▸ **Exercise requirements**: Transcribe each record below character for character.

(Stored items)
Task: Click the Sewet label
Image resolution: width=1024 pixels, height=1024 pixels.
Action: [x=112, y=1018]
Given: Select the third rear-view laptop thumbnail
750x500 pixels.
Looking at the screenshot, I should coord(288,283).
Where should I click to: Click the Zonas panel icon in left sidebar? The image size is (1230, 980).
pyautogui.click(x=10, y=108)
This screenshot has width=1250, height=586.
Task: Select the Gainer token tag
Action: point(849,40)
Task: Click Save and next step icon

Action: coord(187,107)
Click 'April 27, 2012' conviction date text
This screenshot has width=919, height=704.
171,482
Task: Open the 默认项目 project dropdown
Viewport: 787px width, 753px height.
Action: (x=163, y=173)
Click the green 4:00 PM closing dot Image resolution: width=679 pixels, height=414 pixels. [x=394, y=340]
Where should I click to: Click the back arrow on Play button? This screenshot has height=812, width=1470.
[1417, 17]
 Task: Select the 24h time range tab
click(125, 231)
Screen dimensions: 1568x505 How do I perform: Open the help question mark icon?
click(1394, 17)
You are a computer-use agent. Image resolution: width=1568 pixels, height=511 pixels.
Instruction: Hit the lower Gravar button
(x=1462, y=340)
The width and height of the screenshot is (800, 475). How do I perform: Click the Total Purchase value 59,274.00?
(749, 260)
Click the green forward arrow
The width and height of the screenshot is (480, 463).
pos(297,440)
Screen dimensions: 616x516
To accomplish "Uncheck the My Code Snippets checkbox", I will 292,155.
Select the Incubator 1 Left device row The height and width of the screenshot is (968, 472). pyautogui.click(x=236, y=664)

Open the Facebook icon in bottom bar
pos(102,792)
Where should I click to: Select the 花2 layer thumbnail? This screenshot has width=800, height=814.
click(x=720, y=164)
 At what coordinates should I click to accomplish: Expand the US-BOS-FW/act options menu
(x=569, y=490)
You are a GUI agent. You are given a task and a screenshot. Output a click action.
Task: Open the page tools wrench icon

▸ **Answer box**:
Task: Click the Sewet label
Image resolution: width=1024 pixels, height=1024 pixels.
Action: [x=112, y=1018]
Given: Select the third rear-view laptop thumbnail
750x500 pixels.
Looking at the screenshot, I should coord(288,283).
Where should I click to: Click the Zonas panel icon in left sidebar? The image size is (1230, 980).
pyautogui.click(x=10, y=108)
This screenshot has width=1250, height=586.
Task: Select the Gainer token tag
Action: point(849,40)
Task: Click Save and next step icon

Action: coord(187,107)
Click 'April 27, 2012' conviction date text
This screenshot has width=919, height=704.
171,482
Task: Open the 默认项目 project dropdown
Viewport: 787px width, 753px height.
Action: (x=163, y=173)
Click the green 4:00 PM closing dot Image resolution: width=679 pixels, height=414 pixels. [x=394, y=340]
Where should I click to: Click the back arrow on Play button? This screenshot has height=812, width=1470.
[1417, 17]
 Task: Select the 24h time range tab
click(125, 231)
Screen dimensions: 1568x505 How do I perform: Open the help question mark icon?
click(1394, 17)
You are a computer-use agent. Image resolution: width=1568 pixels, height=511 pixels.
Instruction: Hit the lower Gravar button
(x=1462, y=340)
The width and height of the screenshot is (800, 475). How do I perform: Click the Total Purchase value 59,274.00?
(749, 260)
Click the green forward arrow
The width and height of the screenshot is (480, 463).
pos(297,440)
Screen dimensions: 616x516
To accomplish "Uncheck the My Code Snippets checkbox", I will 292,155.
Select the Incubator 1 Left device row The height and width of the screenshot is (968, 472). pyautogui.click(x=236, y=664)

Open the Facebook icon in bottom bar
pos(102,792)
Where should I click to: Select the 花2 layer thumbnail? This screenshot has width=800, height=814.
click(x=720, y=164)
 At what coordinates should I click to accomplish: Expand the US-BOS-FW/act options menu
(x=569, y=490)
You are a GUI agent. You are given a task and a screenshot. Output a click action.
Task: Open the page tools wrench icon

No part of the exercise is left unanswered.